Тот непроизвольно отшатнулся.
— А как он запускал эти импульсы? Как кодировал информацию? Может, аппаратура от него осталась?
— Не знаю… Кажется, всё куда-то пропало.
— Скажите, а, кроме червей, каких-нибудь еще подопытных животных он использовал?
— Обезьян.
— Больших?
Иван Алексеевич поднял брови, удивляясь очередному глупому вопросу.
— Не понял.
— Ну… по размерам.
— Какая разница?
— Интересно, — простодушно вздохнул Комов. — Больших, вроде шимпанзе?
— Какие еще шимпанзе! — раздраженно сказал Петросорокин. — Макак… Вот таких.
Его собеседник вздохнул.
— Вам обезьян жалко? — понимающе спросил Петросорокин.
— Да нет… То есть, конечно, жалко, но куда же в науке денешься без подопытного материала, верно?
Иван Алексеевич не успел ни подтвердить, ни опровергнуть эту мысль, как экзальтированный молодой человек уже щелкнул ручкой и закрыл блокнот.
— Значит, Калюжный, Агаланов, Цаплин и Будошников. Спасибо.
— Постойте! А про Калюжного не хотите послушать? — удивился Петросорокин.
— Поверьте, я бы с удовольствием, — проникновенно сказал Комов, размахивая перед его носом рукой с часами. — Но боюсь опоздать на электричку!.. Кстати, этот профессор Цаплин… вы уж извините… Никак не могу вспомнить: какой он?

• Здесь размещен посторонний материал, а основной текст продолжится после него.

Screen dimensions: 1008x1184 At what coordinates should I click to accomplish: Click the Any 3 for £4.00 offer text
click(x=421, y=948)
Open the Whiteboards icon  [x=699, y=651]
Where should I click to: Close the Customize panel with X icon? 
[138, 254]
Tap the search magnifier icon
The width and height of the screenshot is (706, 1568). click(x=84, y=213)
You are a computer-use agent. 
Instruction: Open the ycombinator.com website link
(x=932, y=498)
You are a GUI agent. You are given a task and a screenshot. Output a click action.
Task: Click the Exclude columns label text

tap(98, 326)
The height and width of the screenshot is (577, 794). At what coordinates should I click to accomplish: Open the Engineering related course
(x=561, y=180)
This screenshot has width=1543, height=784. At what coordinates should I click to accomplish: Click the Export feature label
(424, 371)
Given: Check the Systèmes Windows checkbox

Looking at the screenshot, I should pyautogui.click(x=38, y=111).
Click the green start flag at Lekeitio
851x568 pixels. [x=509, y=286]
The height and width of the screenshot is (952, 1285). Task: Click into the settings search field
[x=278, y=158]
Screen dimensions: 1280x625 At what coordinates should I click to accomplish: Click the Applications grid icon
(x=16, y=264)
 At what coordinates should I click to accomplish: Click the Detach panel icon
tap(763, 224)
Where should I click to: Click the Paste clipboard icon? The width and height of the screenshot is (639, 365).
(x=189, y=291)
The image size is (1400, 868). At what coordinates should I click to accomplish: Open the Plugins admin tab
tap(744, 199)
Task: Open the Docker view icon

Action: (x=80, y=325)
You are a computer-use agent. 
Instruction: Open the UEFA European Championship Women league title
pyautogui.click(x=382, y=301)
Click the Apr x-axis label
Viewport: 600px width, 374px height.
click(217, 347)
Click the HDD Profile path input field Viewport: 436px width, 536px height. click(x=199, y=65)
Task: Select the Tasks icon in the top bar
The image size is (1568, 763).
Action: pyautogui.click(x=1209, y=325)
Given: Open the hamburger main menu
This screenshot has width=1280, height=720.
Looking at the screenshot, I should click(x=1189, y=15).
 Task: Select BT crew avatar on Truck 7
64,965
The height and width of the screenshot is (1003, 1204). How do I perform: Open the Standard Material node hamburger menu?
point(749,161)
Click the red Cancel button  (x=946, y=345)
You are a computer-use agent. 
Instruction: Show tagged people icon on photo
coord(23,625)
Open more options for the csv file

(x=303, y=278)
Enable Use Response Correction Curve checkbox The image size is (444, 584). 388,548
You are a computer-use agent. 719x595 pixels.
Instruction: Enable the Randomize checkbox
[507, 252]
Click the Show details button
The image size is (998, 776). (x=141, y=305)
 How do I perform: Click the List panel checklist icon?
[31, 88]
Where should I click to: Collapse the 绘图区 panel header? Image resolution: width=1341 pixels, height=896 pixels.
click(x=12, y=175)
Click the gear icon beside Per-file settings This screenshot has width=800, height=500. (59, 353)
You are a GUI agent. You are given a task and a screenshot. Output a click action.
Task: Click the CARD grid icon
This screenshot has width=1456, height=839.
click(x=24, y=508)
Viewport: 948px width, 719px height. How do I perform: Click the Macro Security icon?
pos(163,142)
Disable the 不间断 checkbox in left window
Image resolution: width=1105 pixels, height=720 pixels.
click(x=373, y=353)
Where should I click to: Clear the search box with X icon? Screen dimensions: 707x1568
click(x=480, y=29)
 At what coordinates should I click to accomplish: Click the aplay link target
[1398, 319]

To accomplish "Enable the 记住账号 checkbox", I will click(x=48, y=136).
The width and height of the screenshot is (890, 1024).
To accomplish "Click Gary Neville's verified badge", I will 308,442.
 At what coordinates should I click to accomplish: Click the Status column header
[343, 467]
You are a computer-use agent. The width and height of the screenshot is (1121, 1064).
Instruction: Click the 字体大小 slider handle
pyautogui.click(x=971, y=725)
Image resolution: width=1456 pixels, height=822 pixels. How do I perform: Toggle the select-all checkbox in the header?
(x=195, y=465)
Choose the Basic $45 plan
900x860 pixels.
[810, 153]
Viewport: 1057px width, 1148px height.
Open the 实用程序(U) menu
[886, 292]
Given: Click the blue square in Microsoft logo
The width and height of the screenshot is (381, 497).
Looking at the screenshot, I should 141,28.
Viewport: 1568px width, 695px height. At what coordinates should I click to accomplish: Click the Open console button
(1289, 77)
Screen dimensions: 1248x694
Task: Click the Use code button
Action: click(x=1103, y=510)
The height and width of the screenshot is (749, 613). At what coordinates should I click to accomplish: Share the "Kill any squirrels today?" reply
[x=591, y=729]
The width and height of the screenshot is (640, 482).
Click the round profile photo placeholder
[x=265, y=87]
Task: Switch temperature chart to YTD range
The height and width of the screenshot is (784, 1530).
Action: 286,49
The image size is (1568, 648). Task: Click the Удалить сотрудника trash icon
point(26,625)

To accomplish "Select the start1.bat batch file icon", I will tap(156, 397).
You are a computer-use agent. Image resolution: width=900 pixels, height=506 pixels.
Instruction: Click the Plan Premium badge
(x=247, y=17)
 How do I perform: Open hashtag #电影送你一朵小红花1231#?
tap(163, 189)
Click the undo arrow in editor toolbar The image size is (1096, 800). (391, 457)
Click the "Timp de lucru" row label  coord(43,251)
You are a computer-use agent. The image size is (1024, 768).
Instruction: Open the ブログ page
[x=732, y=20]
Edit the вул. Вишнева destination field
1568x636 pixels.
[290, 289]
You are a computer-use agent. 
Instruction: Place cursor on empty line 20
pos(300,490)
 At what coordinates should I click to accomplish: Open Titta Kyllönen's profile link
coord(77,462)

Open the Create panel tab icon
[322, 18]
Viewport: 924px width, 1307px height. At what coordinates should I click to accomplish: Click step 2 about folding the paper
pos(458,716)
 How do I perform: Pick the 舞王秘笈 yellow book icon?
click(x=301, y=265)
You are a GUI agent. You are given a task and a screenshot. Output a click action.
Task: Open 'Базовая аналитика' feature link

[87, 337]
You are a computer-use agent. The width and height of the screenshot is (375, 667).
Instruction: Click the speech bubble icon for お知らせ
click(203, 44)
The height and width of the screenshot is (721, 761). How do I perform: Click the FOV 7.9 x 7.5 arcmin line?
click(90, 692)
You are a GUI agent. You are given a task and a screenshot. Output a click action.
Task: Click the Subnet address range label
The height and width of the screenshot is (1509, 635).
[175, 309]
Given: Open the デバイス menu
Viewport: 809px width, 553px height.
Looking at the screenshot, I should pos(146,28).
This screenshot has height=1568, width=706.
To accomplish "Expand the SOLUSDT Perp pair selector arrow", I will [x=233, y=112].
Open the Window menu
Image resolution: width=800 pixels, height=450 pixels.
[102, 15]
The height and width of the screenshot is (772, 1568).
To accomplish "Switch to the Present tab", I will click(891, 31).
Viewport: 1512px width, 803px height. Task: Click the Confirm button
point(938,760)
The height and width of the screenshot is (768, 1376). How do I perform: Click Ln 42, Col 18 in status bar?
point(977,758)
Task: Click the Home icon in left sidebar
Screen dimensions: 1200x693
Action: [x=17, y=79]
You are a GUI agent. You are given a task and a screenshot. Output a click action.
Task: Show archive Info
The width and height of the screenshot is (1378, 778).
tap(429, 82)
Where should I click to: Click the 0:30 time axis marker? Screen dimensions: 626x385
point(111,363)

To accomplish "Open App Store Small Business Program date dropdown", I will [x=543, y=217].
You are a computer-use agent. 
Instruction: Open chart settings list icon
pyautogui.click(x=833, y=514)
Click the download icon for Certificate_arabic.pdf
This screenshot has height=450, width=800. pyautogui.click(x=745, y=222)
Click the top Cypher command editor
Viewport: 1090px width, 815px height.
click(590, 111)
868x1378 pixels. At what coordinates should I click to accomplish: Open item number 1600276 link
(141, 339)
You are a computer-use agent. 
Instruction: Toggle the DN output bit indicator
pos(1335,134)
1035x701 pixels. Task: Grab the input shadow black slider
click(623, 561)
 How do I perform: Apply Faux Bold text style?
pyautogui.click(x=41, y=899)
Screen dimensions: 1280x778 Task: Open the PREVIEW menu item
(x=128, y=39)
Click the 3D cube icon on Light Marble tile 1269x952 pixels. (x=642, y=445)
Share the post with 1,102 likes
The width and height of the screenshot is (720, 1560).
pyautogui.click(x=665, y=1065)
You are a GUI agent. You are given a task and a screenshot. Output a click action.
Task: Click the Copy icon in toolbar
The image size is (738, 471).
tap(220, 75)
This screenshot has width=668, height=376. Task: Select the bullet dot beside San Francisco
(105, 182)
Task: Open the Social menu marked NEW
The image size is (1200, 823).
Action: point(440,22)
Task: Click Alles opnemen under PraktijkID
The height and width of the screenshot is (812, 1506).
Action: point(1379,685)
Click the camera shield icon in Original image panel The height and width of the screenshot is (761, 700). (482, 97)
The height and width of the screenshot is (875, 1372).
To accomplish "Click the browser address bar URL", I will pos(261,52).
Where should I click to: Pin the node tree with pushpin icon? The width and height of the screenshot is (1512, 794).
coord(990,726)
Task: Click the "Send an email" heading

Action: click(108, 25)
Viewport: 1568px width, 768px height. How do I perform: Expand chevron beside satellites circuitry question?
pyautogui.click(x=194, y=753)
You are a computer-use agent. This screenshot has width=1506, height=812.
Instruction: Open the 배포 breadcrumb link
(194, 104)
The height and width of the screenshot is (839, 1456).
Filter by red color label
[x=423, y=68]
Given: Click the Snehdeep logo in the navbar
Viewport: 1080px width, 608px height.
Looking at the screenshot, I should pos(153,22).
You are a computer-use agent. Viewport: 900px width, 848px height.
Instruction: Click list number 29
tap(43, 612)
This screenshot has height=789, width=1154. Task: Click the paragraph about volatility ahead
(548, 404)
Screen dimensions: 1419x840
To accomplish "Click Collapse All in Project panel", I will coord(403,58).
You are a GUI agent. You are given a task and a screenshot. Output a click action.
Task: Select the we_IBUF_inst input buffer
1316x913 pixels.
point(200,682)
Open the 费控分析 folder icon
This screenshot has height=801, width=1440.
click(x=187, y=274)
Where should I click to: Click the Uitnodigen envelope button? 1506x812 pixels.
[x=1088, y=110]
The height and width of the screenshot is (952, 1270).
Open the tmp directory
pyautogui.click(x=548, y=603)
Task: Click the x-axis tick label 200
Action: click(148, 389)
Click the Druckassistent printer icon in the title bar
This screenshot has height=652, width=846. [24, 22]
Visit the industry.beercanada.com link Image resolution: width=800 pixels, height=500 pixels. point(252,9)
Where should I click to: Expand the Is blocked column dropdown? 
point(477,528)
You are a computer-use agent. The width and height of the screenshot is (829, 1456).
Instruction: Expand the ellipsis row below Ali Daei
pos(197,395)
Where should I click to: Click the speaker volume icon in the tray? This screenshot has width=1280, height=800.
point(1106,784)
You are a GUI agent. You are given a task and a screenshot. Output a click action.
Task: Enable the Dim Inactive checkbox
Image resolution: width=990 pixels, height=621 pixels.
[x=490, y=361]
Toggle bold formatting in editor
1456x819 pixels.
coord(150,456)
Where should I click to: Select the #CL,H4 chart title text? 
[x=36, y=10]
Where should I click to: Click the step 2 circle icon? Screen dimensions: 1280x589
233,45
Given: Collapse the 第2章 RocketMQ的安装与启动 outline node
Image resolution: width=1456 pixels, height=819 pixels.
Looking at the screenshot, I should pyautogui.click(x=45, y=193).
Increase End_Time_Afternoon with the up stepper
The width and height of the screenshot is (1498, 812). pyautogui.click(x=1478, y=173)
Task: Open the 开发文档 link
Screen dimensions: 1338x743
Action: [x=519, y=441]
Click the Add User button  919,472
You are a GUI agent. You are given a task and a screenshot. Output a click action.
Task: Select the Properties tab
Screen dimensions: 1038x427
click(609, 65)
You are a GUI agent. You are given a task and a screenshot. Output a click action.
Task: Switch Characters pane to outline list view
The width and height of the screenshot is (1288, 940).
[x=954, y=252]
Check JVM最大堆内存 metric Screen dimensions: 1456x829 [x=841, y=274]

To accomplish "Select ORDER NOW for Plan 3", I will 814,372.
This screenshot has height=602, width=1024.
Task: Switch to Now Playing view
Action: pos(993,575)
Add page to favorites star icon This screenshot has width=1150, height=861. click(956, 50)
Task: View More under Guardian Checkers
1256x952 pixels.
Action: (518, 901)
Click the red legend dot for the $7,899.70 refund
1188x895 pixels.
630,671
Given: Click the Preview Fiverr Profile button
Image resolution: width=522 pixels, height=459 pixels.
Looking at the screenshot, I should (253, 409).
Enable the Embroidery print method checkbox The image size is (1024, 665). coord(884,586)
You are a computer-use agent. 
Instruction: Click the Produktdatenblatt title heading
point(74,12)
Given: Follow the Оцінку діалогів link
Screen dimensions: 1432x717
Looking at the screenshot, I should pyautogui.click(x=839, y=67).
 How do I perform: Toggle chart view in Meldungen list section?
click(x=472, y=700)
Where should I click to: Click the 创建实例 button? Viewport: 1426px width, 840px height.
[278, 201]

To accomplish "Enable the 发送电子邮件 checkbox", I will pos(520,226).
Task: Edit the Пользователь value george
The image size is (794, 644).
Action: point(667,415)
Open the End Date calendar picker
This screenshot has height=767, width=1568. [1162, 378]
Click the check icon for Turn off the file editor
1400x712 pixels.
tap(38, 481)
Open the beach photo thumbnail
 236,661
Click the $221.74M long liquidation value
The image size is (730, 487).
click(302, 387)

— Да никакой, — сказал Петросорокин. — Как все ученые. Седоватый… Иногда носит очки.
— Он, вроде, выше меня?
— Наоборот, ниже. Но немного.
— Надо же! Совсем из памяти выпал. А вот машину его помню. Замечательный цвет!
Он протянул руку, торопясь проститься.
— Спасибо, Иван Алексеевич, за помощь.
— А… наш институт восстановят? — спросил Петросорокин.
— Не знаю, не уверен, — честно сказал Комов.
Отойдя на некоторое расстояние от Петросорокина, следователь заметил в укромной низине фигуру и быстренько спустился к ней.
— Послушай, мил-человек… — обратился он к икарийскому жителю, но осекся, когда вдруг обнаружил, что существо оказалось старухой с лицом индейского вождя.
— Бабуля, помоги, — проникновенно продолжил Комов, доставая из кармана портмоне, а из портмоне — две десятки.
— Да я… Хоссподи… — сказала та. — Да отчего же… Помогу.
Куриная лапа в продранной перчатке выхватила деньги так быстро, что Комов ощутил прощальный холодок между пальцами.
— Тебя как звать?
— Матвевна.
— Вот запомни, Матвевна. Там, наверху, — один из ваших, из газетного цеха, Иван Алексеевич… Запомнила?
— Алексеич, запомнила.
— Когда я уйду, сходишь — посмотришь на него. Узнаешь легко: в голубой рубашке, руками орудует, царапки у него поперли.
— Царапки поперли, Хоссп…
— Погоди, не охай!.. Поглядывай, кто к нему ходит. Если увидишь, что кто-то ходит, а еще лучше — если услышишь, о чем говорят, — звони, рассказывай… И внешность запомни, поняла?.. Дай руку.
Он сунул ей несколько телефонных жетонов и брезгливо отдернул пальцы.
— Держи крепче!
— Держу, держу… Хоссп!..
— Будешь делать всё, как надо, — еще денег дам.
Комов повернулся — уйти, но куриная лапа схватила его за одежду.
— А паспорт сделаешь?
— Твой-то где?
— Мошенники украли.
От ее слов за версту несло враньем.
— Сделаю, сделаю… И устрою… (стал соображать: кем? потом придумал) Уборщицей.
— На вокзале! — быстро сказала старуха.